Ukrayna’da kaybederse Putin bölgede yeni “çılgınlıklara” girişebilir

Son beş günde yaşananlar Rusya’nın Batı karşısındaki zayıflığını dramatik şekilde gözler önüne serdi. Ukrayna işgali "başarıyla" tamamlansa bile Rusya'da ekonomik sıkıntılar yaptırımlar yüzünden artacak. Hem Rus, hem de Ukrayna halkının kontrol altında tutulması güçleşecek. Bu nedenle Putin yeni 'çılgınlıklara' girişebilir.

ÖMER MURAT 01 Mart 2022 HABER ANALİZ

İbn Haldun, Mukkadime adlı meşhur eserinde “Yenilen ülkeler her zaman galiplerin bariz özelliklerini – giysilerini, geleneklerini, işlerini – taklit etmek isterler” der.

Rusya da Soğuk Savaş’ta yenilince öyle yaptı. Hızla Batıyı her şeyiyle taklit etmeye başladı. Ekonomisini, giyinme ve yeme kültürünü, mimarisini, lüksünü büyük bir iştahla ithal etti. 1990’larda bunlar yaşanırken Rus eliti ekonominin “liberalleşmesinden” istifade ederek ülkenin zengin doğal kaynaklarına “çöktüler” ve oligarklar etrafında kümelenerek, bu zenginlikten nemalanmaya başladılar.

--------------------------------------------------

▶ [Çalışma Soruları]
**1.** Okuma metninde "Son beş günde" sözleriyle başlayıp "yeni 'çılgınlıklara' girişebilir." sözleriyle biten bölümü, "yaptırımlar" yerine "ambargolar" koyarak yeniden yazın.
**2.** Aşağıdaki üç ifadenin okuma metniyle uyuşup uyuşmadığını belirtin. Her biri için evet ya da hayır deyin ve karara götüren sözleri metinden aynen alıntılayın.
(a) Rusya, Soğuk Savaş'ta yenildikten sonra Batıyı taklit etmeye başladı.
(b) İbn Haldun'a göre galip ülkeler, yendikleri ülkelerin özelliklerini taklit etmek ister.
(c) Ukrayna işgali başarıyla tamamlanırsa Rusya'daki ekonomik sıkıntılar azalacak.

▶ [Kayıtlardan Seçmeler]
--------------------------------------------------

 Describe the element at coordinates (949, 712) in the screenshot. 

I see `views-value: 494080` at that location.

--------------------------------------------------

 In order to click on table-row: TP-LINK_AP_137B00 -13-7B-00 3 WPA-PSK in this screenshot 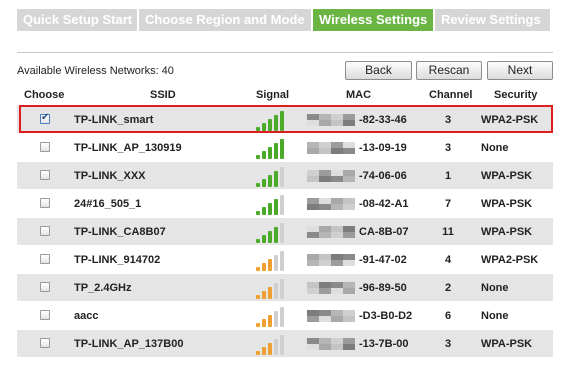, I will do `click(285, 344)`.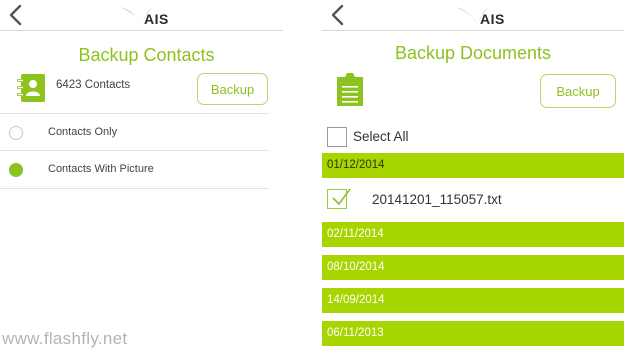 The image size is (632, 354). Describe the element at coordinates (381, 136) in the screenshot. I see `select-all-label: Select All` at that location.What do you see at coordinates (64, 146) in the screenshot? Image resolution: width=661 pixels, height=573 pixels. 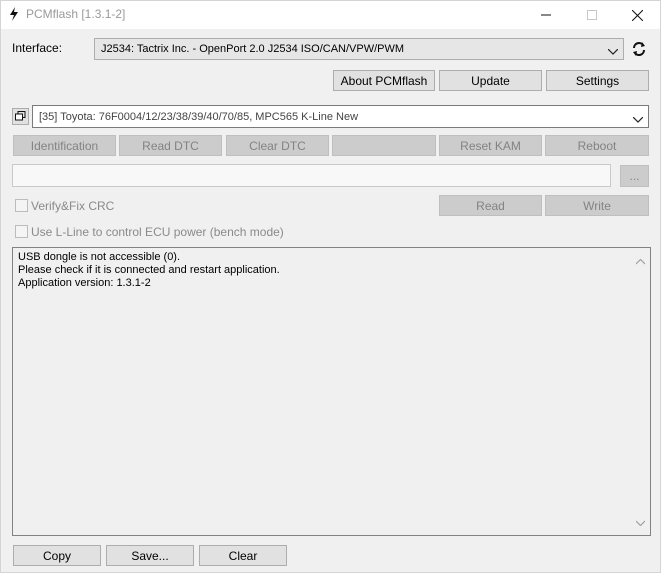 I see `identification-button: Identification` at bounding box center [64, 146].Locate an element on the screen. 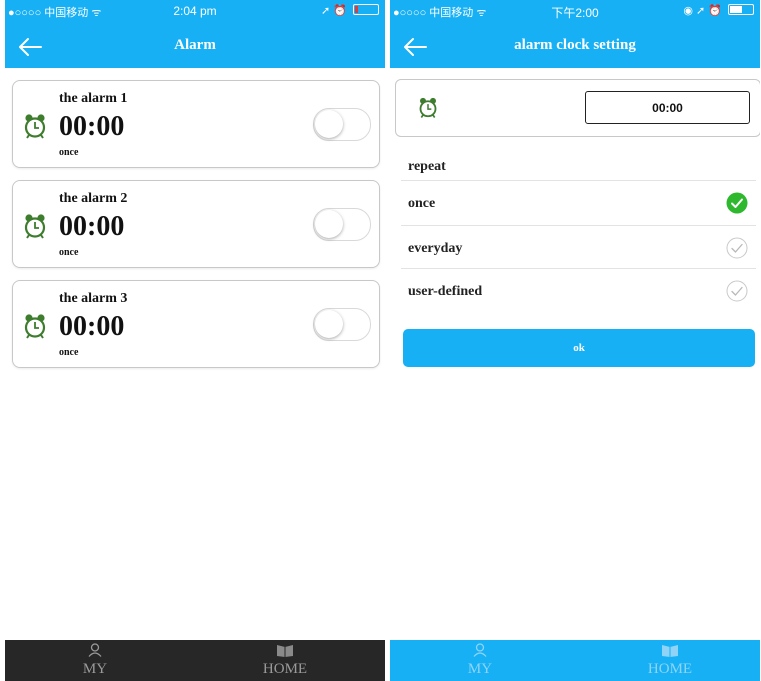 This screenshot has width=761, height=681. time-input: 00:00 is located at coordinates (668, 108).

--------------------------------------------------

▶ [Görev Sonuçları]
**1.**
Son beş günde yaşananlar Rusya’nın Batı karşısındaki zayıflığını dramatik şekilde gözler önüne serdi. Ukrayna işgali "başarıyla" tamamlansa bile Rusya'da ekonomik sıkıntılar ambargolar yüzünden artacak. Hem Rus, hem de Ukrayna halkının kontrol altında tutulması güçleşecek. Bu nedenle Putin yeni 'çılgınlıklara' girişebilir.

**2.**
(a) Evet: “Rusya da Soğuk Savaş’ta yenilince öyle yaptı. Hızla Batıyı her şeyiyle taklit etmeye başladı.”
(b) Hayır: “Yenilen ülkeler her zaman galiplerin bariz özelliklerini – giysilerini, geleneklerini, işlerini – taklit etmek isterler”
(c) Hayır: “Ukrayna işgali "başarıyla" tamamlansa bile Rusya'da ekonomik sıkıntılar yaptırımlar yüzünden artacak.”